CARCERI: IN CALO NUMERO DETENUTE MADRI CON FIGLI IN ISTITUTO (3)
CARCERI: IN CALO NUMERO DETENUTE MADRI CON FIGLI IN ISTITUTO (3)
PROGETTO 'PEA 25' PER MONITORARE CONDIZIONI POPOLAZIONE CARCERARIA FEMMINILE

(Adnkronos) - E quando c’e’ “un’esigenza continuativa di assistenza alle gestanti, alle puerpere e ai bambini”, l’amministrazione penitenziaria, spiega Castelli, “assicura la presenza in istituto di un ginecologo e, se possibile, di uno psicologo specializzato in psicologia evolutiva, organizza asili nido o si adopera per garantire l’accoglienza dei minori negli asili nido del territorio anche oltre il limite di eta’”. Nelle carceri della Giudecca a Venezia e di Rebibbia a Roma i bambini, “grazie alla collaborazione con il Comune e l’assessorato alle politiche sociali -sottolinea Castelli- vengono accompagnati ogni giorno all’asilo nido comunale e riportati nell’istituto penitenziario la sera”.

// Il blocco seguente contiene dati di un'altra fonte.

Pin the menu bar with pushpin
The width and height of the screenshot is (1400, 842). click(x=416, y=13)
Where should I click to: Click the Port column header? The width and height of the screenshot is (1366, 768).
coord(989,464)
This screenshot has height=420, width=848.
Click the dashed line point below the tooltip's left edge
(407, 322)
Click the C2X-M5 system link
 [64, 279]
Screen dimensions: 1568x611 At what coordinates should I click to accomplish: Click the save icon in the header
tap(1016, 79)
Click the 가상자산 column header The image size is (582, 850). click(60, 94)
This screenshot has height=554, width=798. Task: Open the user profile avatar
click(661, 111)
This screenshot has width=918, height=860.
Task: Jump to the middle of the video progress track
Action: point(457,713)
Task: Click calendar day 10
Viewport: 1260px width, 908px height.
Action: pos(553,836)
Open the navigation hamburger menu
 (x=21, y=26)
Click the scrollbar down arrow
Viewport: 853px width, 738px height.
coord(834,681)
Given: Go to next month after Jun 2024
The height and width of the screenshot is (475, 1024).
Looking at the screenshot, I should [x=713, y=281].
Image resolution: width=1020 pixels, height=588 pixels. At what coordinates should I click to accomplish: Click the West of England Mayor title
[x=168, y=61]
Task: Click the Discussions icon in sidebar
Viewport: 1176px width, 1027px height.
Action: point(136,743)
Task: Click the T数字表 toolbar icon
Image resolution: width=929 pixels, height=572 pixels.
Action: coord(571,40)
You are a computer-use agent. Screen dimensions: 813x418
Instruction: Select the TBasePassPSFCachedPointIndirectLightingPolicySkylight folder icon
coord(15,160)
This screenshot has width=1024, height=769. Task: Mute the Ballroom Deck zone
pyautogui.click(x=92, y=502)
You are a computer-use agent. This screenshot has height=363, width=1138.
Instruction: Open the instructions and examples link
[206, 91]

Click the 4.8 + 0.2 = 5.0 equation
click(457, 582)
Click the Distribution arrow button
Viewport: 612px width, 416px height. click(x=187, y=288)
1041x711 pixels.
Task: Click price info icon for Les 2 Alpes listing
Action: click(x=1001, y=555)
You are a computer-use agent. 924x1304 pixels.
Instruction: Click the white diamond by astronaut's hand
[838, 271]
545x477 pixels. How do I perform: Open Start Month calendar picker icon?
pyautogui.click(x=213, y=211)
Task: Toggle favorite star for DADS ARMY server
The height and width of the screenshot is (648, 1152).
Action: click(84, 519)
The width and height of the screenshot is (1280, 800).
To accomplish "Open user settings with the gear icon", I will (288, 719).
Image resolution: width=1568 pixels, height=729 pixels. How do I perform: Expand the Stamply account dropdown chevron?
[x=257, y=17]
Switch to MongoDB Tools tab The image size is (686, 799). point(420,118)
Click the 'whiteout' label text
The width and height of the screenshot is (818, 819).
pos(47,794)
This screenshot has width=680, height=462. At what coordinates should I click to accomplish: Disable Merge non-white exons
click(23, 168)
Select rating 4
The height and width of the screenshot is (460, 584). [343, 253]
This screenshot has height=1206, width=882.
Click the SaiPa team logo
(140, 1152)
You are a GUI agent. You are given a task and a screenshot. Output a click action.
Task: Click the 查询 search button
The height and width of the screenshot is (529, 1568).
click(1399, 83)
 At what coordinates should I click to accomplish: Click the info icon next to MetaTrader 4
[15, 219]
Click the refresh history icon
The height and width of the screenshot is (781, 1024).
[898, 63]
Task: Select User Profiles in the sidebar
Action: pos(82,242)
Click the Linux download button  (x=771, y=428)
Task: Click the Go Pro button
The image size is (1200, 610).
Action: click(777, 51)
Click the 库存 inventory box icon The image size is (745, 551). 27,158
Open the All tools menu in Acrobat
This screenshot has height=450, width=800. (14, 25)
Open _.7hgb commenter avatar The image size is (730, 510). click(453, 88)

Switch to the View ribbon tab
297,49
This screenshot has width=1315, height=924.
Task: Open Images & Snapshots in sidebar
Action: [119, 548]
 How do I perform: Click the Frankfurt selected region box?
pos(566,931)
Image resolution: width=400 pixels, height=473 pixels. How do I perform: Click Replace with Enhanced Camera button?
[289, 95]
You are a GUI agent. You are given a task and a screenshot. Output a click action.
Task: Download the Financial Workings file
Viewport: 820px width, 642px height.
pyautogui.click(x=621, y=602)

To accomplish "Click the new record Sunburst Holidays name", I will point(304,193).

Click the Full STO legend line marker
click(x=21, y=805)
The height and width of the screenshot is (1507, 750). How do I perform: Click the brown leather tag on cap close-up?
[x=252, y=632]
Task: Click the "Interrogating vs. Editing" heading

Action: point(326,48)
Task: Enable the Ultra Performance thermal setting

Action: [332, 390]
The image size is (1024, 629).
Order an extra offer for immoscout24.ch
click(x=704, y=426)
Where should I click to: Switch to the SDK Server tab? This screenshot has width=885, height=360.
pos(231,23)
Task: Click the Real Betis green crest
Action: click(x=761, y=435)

Inoltre, rileva il ministro Guardasigilli, e’ stata autorizzata la realizzazione di nuovi asili nido e recentemente sono stati attivati i servizi di puericultura, di ludoteca e colonie estive per i bambini. Per la prima volta, infine, e’ stato messo a punto il progetto Pea 25 a favore della popolazione carceraria femminile che vede coinvolte strutture interne all’amministrazione penitenziaria ma anche esterne “per verificare le condizioni di vita delle donne detenute e per realizzare un’analisi del contesto detentivo ed eventualmente formulare proposte adeguate e soluzioni operative che ‘rispondano ai bisogni dello specifico donna’”.

Da parte dell’amministrazione penitenziaria, conclude Castelli, “c’e’ la massima attenzione nei confronti delle donne detenute”, e non vi e’ la necessita’ di istituire, come chiesto nell’interrogazione di Cossutta, un apposito ufficio che si occupi nello specifico del trattamento delle donne detenute.